Collected data
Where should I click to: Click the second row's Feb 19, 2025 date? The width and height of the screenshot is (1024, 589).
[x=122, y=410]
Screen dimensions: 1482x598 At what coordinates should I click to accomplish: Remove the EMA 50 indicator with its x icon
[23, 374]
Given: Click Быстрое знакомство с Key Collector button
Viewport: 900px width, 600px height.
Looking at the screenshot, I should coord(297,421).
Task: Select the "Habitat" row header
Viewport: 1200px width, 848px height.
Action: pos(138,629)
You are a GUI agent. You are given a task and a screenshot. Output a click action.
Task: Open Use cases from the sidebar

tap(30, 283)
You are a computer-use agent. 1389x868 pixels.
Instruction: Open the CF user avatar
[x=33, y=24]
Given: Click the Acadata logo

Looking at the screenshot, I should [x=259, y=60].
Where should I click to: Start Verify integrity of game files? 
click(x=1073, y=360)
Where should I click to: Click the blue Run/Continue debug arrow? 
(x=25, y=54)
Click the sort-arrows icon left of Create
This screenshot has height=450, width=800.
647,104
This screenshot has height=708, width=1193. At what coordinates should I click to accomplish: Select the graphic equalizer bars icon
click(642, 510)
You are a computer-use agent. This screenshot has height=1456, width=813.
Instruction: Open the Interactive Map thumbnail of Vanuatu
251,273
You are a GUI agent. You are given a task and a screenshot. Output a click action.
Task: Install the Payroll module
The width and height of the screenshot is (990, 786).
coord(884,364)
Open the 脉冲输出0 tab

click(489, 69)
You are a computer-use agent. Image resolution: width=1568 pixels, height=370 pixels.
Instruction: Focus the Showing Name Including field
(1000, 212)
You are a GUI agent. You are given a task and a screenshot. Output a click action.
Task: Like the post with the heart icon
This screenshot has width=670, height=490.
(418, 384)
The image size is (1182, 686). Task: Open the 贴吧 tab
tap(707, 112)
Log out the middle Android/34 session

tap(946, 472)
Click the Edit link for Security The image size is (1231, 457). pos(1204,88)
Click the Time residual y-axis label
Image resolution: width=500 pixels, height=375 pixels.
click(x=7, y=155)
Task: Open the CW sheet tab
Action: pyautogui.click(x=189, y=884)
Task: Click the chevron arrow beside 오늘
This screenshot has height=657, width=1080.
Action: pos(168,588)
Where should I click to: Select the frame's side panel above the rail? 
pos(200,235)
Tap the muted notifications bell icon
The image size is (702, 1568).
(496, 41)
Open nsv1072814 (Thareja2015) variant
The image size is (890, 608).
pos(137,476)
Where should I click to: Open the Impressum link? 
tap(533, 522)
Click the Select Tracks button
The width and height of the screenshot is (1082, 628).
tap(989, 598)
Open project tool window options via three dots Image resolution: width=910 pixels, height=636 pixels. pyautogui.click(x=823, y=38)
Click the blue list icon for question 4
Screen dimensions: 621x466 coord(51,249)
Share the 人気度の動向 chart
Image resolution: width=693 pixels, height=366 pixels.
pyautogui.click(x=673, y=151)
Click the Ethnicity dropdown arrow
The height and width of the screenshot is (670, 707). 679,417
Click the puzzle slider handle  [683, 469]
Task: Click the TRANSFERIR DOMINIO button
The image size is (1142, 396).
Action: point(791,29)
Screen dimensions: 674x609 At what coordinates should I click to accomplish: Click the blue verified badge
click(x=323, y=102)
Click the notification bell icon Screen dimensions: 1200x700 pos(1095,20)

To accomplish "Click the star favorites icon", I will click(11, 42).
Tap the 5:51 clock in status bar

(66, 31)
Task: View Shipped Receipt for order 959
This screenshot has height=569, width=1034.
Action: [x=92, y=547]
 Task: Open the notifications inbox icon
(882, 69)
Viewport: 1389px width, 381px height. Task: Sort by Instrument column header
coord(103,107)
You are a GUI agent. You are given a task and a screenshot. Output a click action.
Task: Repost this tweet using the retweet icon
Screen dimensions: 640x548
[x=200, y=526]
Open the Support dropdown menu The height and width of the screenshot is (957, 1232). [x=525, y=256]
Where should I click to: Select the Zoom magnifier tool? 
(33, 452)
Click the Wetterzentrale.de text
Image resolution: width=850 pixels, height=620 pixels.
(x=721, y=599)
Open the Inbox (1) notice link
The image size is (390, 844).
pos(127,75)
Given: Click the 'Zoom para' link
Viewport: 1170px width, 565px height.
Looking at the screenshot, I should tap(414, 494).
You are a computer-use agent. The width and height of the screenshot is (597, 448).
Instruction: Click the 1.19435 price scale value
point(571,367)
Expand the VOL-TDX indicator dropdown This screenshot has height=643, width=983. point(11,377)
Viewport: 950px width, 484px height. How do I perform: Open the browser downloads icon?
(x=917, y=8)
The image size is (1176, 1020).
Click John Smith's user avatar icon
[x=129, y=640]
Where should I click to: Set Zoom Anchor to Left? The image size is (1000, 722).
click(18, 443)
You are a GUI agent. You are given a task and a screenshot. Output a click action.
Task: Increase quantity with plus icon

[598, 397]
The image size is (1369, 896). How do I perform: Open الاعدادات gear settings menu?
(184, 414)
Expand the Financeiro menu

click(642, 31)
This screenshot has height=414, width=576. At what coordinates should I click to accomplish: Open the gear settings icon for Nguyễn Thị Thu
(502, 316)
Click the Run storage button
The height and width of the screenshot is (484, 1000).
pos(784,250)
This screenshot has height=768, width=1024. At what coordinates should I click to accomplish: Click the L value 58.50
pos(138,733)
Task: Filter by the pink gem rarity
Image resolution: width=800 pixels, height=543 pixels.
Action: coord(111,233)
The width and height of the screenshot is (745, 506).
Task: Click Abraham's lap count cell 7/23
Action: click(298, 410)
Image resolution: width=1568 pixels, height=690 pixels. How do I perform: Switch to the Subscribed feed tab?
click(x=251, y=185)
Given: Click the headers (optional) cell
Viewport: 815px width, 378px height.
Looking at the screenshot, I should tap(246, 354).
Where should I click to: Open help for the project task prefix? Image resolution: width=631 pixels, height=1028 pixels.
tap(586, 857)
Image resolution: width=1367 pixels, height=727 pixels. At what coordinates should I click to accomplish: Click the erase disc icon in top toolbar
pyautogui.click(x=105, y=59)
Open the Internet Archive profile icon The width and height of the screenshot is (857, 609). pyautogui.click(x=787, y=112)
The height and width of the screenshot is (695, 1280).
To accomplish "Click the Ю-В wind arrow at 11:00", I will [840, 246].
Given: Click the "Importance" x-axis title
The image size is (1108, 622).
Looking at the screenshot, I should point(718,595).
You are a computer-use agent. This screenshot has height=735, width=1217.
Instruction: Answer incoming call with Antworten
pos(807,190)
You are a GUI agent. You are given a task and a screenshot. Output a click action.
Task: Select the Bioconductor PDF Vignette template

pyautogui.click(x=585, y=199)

## TASK
What is needed is each line of the entries that contains the word "computer".

## SOLUTION TO THIS TASK
You are a computer-use agent. 1389x868 pixels.
You are a computer-use agent. This screenshot has height=1456, width=813.
You are a computer-use agent. Image resolution: width=1568 pixels, height=370 pixels.
You are a computer-use agent. The width and height of the screenshot is (597, 448).
You are a computer-use agent. This screenshot has height=735, width=1217.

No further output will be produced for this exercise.